As condições mais adversas da economia brasileira, com inflação e juros em alta, têm pavimentado o caminho para o crescimento da oferta de carteiras de crédito vencidas, ou “podres”, como são chamadas informalmente.
Os grandes bancos são os principais ofertantes desse tipo de ativo, mas outros segmentos estão ingressando no mercado como forma de lidar com dívidas vencidas e reforçar o caixa, como é o caso dos bancos digitais e das varejistas de vestuário e eletroeletrônicos.
A tendência, portanto, é de volumes maiores e diversificação de origens, segundo agentes de mercado consultados pelo Estadão/Broadcast. A Jive, gestora especializada em ativos problemáticos , estima que as ofertas girem entre R$ 40 bilhões e R$ 60 bilhões neste ano. Se confirmado, o ponto médio dessa projeção representará uma alta de 43% na comparação com 2021.

▸ Material fornecido
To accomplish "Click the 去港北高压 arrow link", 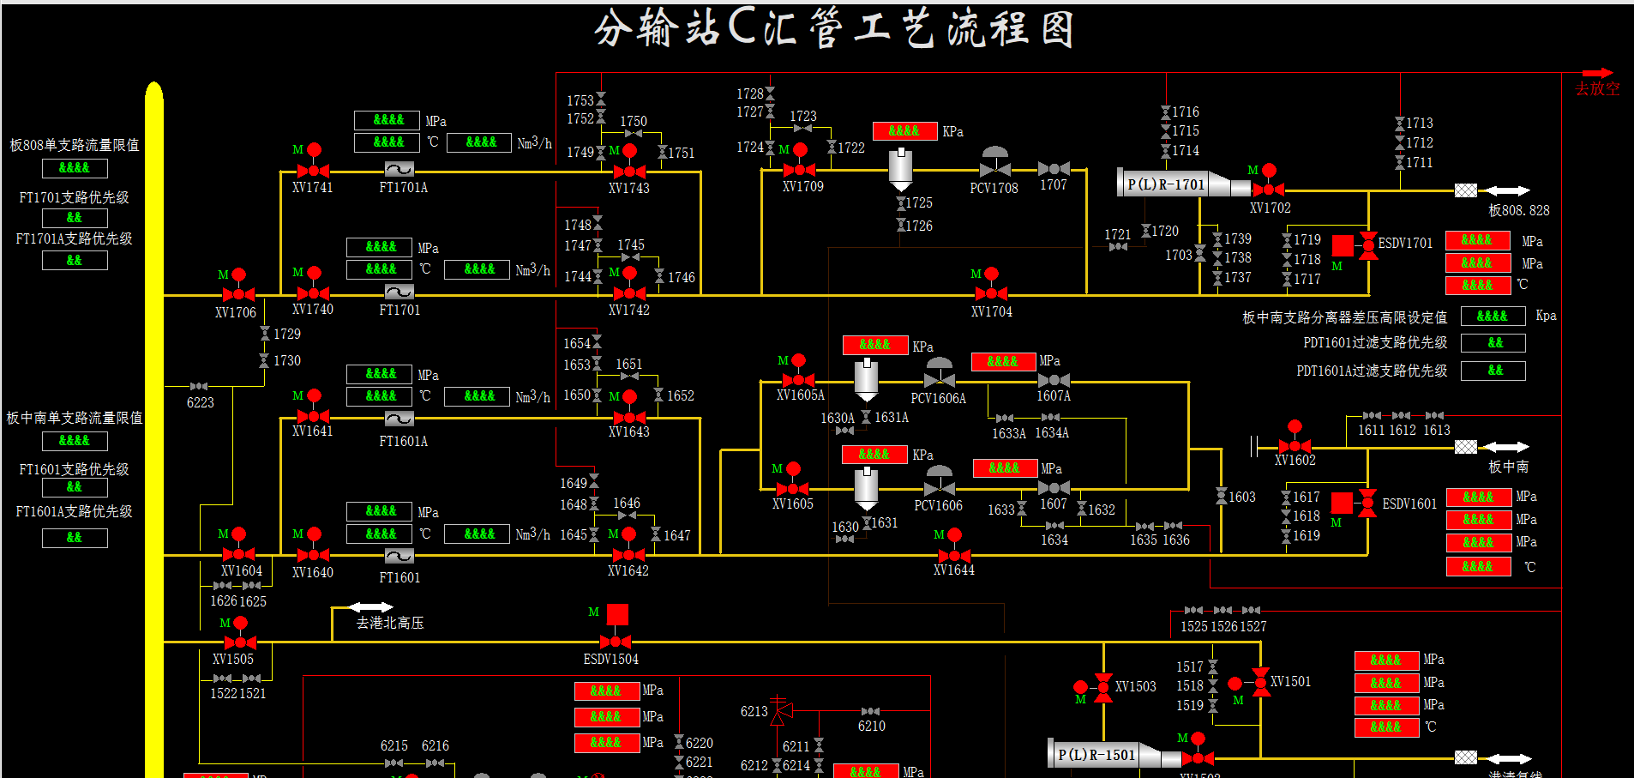I will point(370,607).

▸ Como fazer
Diga se cada afirmação a seguir concorda com o trecho sobre carteiras de crédito vencidas. Responda sim ou não e cite literalmente as palavras do trecho que decidem cada caso.
(a) Os grandes bancos são os principais ofertantes de carteiras de crédito vencidas.
(b) A Jive estima que as ofertas fiquem abaixo de R$ 40 bilhões neste ano.
(c) O ponto médio da projeção, se confirmado, representará uma queda em relação a 2021.

▸ Resultado da tarefa
(a) Sim: "Os grandes bancos são os principais ofertantes desse tipo de ativo".
(b) Não: "estima que as ofertas girem entre R$ 40 bilhões e R$ 60 bilhões neste ano".
(c) Não: "representará uma alta de 43% na comparação com 2021".